ACTION ITEM – With the pictures left out, retype exactly the lines below starting at the line that contains "Given: Click EU size 38 cell" and ending at the line that contains "The height and".

[Stored items]
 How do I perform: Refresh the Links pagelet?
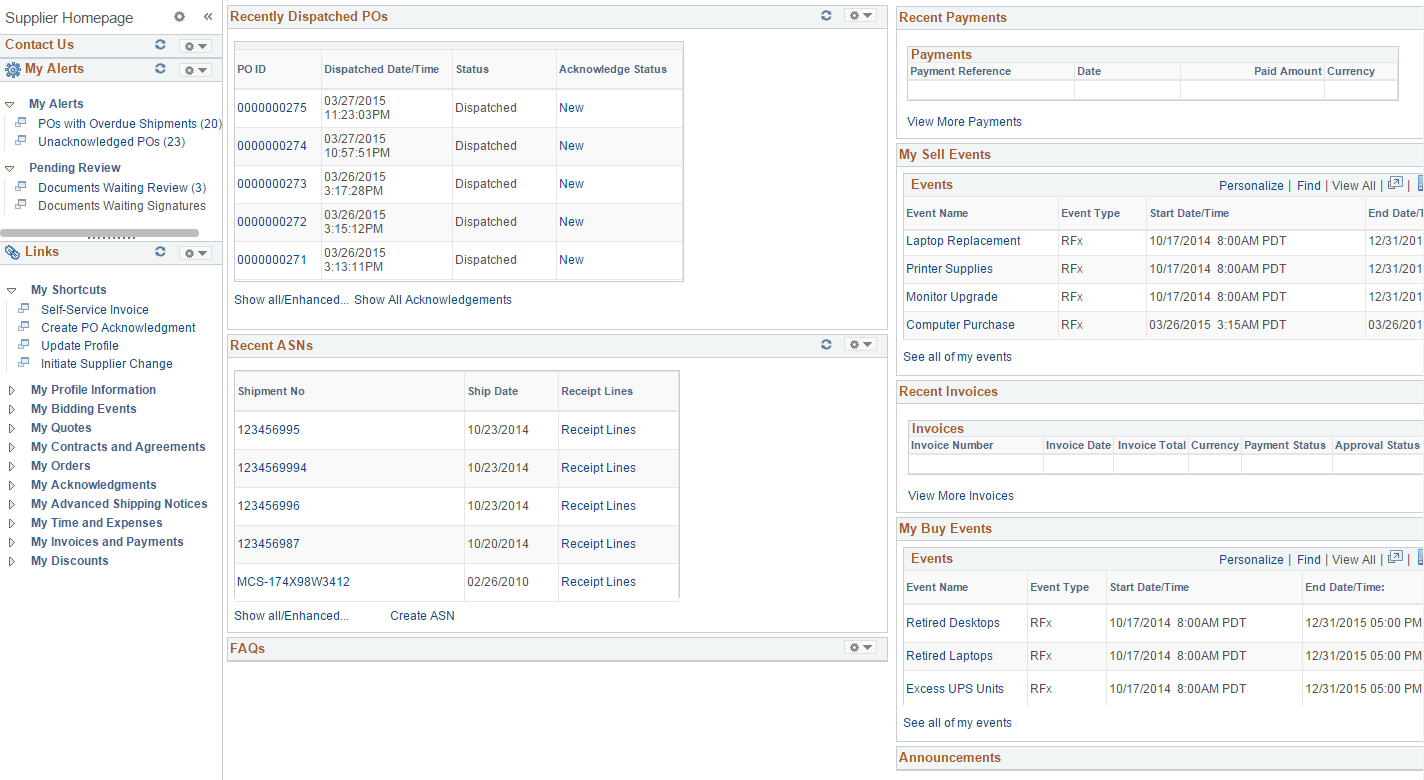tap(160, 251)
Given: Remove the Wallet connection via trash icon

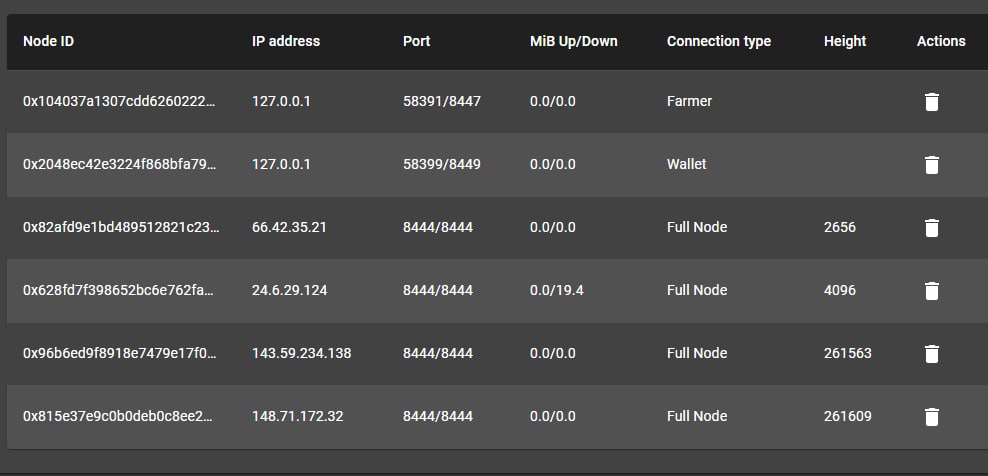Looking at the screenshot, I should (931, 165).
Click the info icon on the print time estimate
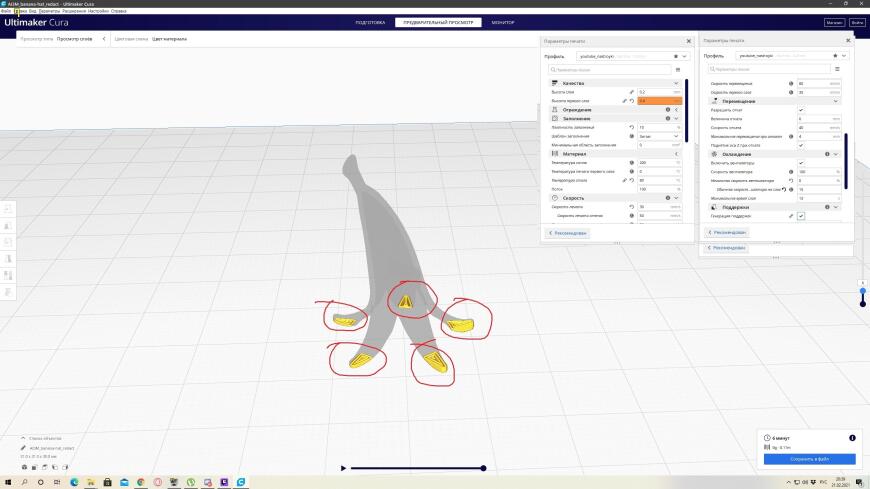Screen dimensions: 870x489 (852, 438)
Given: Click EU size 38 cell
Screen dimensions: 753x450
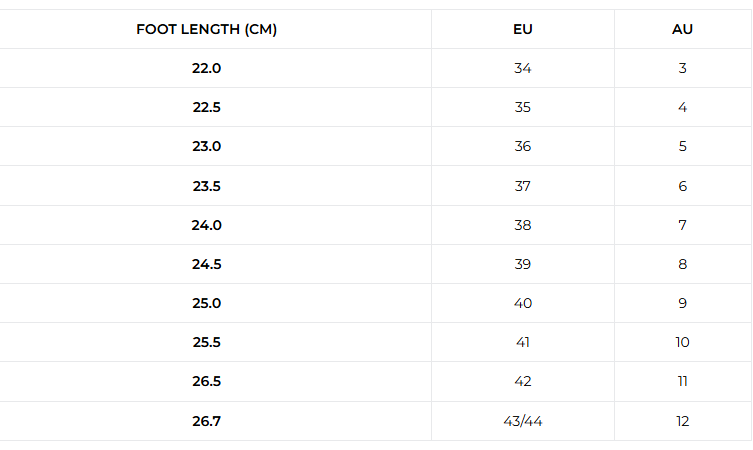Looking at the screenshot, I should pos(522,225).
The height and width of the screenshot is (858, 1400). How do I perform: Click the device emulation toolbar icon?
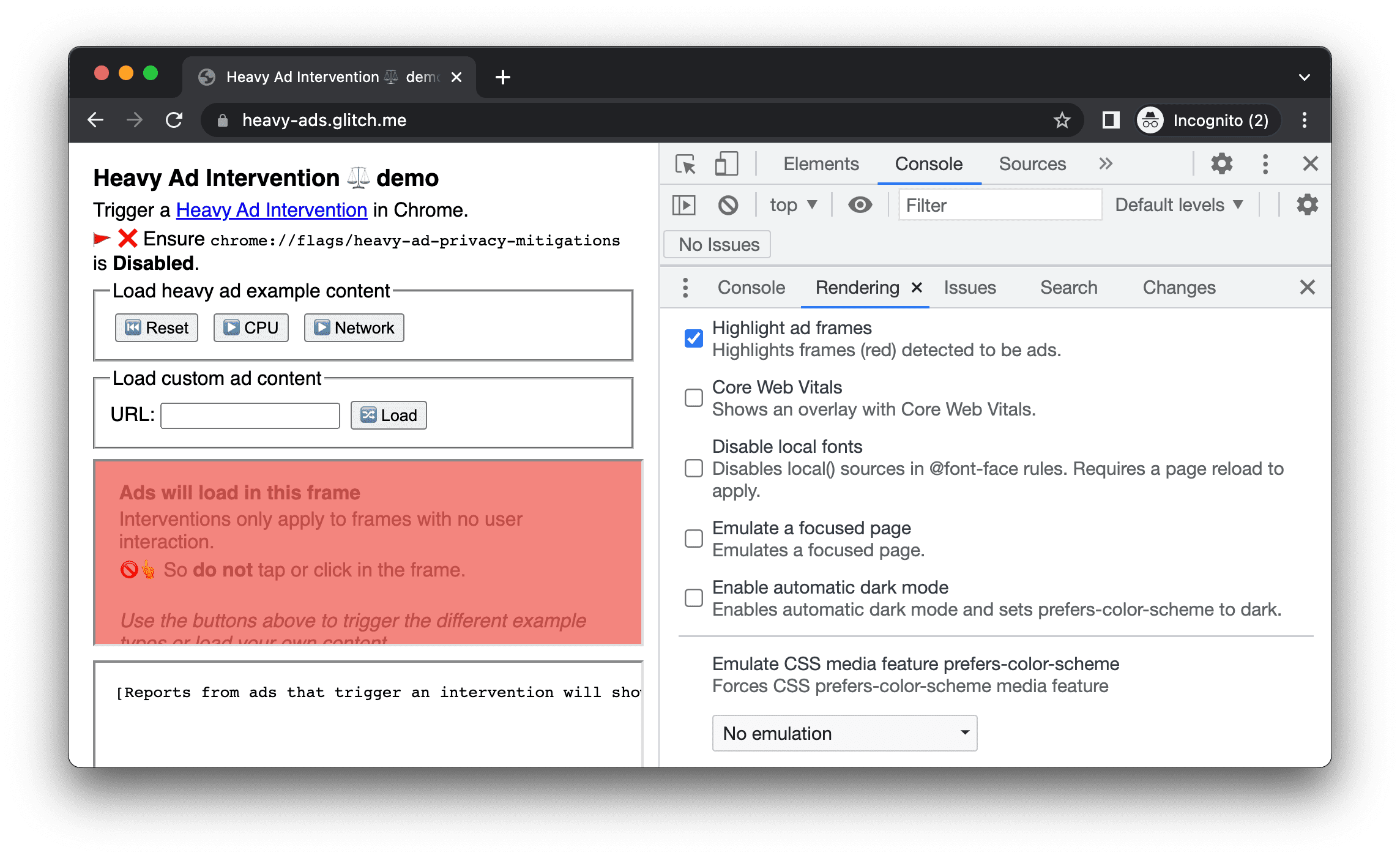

==

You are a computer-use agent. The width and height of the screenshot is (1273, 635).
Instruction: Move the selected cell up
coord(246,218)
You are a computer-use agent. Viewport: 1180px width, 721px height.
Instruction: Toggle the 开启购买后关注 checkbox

OUTPUT FOR THIS TASK –
Given: Click EU size 38 cell
Screen dimensions: 753x450
Looking at the screenshot, I should pos(522,225).
The height and width of the screenshot is (858, 1400). How do I perform: Click the device emulation toolbar icon?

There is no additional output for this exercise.